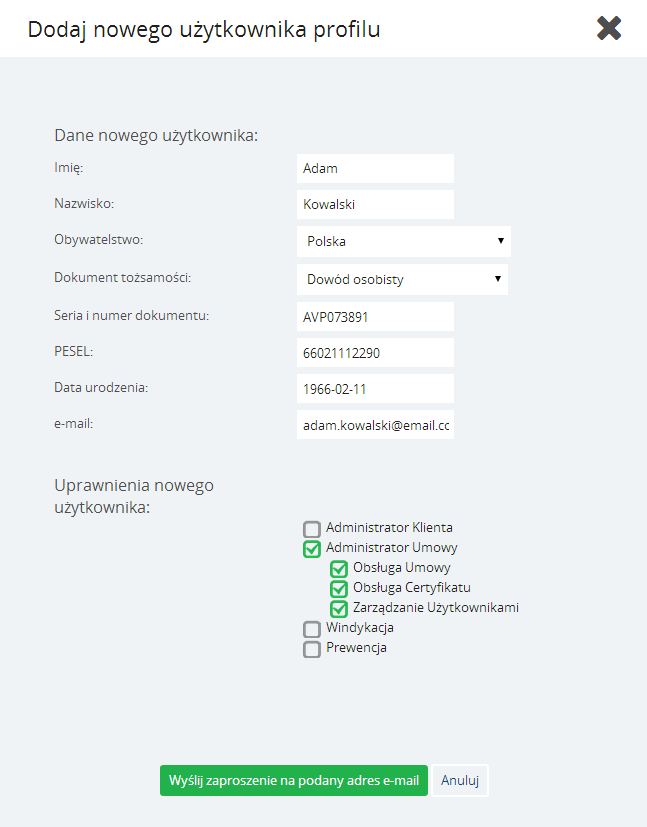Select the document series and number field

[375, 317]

...

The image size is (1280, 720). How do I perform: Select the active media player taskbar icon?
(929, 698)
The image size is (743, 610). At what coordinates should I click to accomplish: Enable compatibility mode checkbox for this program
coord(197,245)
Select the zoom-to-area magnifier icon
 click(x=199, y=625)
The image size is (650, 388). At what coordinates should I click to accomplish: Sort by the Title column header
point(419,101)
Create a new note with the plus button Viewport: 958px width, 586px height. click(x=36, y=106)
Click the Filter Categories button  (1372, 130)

--

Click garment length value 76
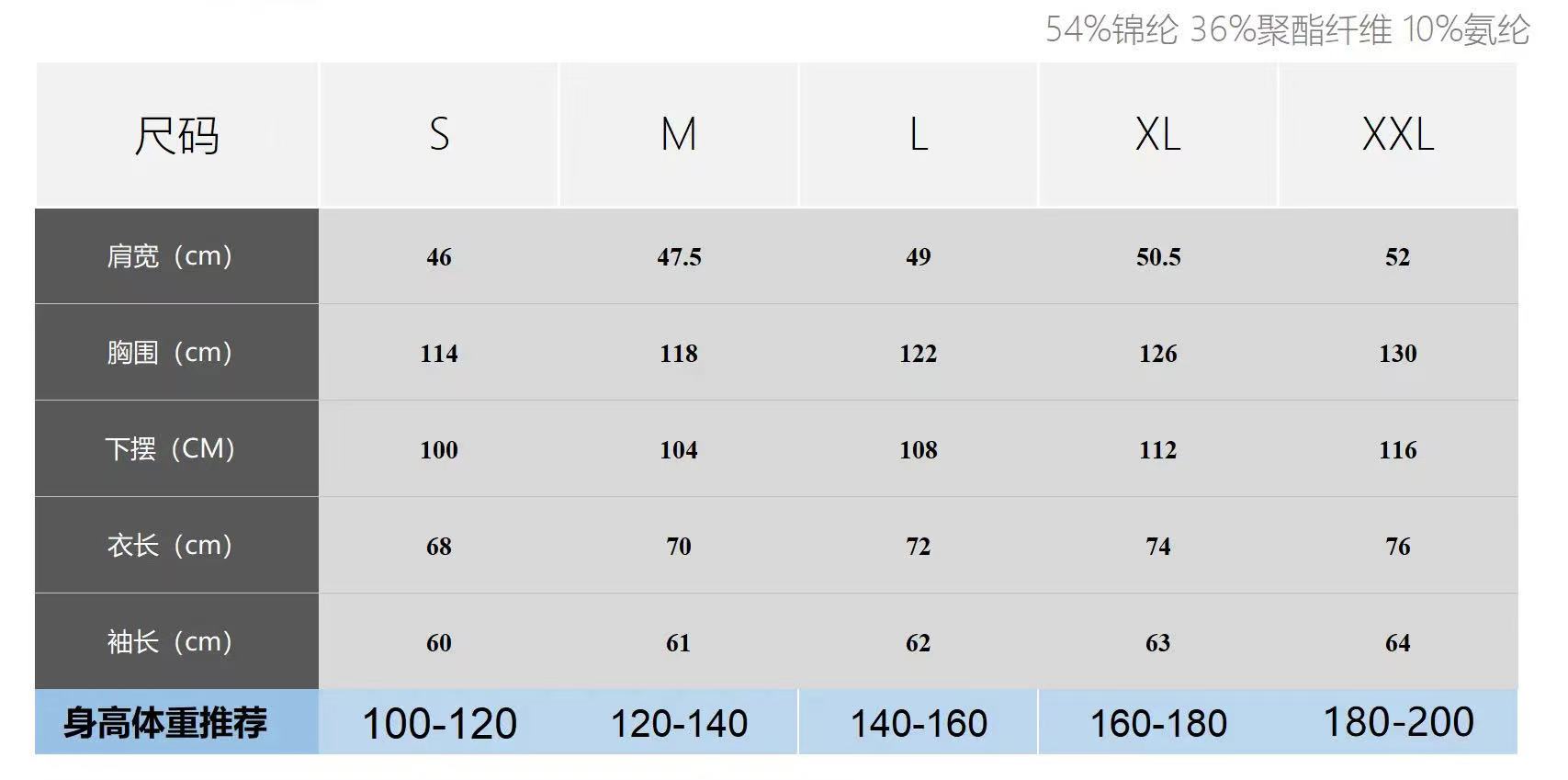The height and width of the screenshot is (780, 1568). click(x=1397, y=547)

TO DO —
Please write out, exactly as they appear above, only the lines in the stretch from the line with "Create a new" through the line with "Click the Filter".

RESPONSE —
Create a new note with the plus button Viewport: 958px width, 586px height. click(x=36, y=106)
Click the Filter Categories button  (1372, 130)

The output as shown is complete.